El Summa, desmontado para atender las noches del hospital de guerra, dejó de poder atender las urgencias domiciliarias, dando lugar a situaciones dantescas: familias llamando infructuosamente durante seis días al cabo de los cuales solo les quedó la amargura del familiar fallecido sin atención.
Atención primaria, atada de pies y manos, también fue desmontada —algunos días han estado cerrados hasta el 30 % de los centros de Madrid—. Para alimentar también al hospitalcentrismo del Ifema o atendiendo y sedando a los terminales en sus domicilios para evitar el colapso hospitalario. Los centros que se mantuvieron intentan, como pueden, hacer seguimiento y apoyo presencial o telefónico de los aislados domiciliarios (otra fuente de contagio, la intradomiciliaria, muy importante en estos días y sobre la que los epidemiólogos deberían opinar si era prevenible). La atención primaria tenía que haber tenido un papel básico en el enfrentamiento a esta pandemia, pero, desgraciadamente, ha sido utilizada de carne de cañón para alimentar el hospital. El culmen de la estupidez.

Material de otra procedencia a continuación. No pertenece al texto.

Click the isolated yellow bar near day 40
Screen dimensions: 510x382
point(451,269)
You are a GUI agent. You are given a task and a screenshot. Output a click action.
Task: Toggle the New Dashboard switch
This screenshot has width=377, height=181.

Enfermedades infecciosas, enfermedades oncológicas, ambas “técnicamente” prevenibles, en parte desde la atención primaria. Pero el sistema eligió lo peor, pero lo más mediático. Así, en la práctica, la prevención y la promoción comunitaria no pasaron de algunos libros de texto de la facultad. Y ahora lo estamos pagando con nuestros muertos. Si a esta pérdida de sentido de los fundamentos de la atención primaria le sumamos los recortes económicos de la última década, tenemos el cóctel perfecto. Seguimos actuando sobre los síntomas, no sobre las causas. Y lo hacemos obstinadamente y olvidándonos de la máxima: “Prevenir lo que no sabemos curar”.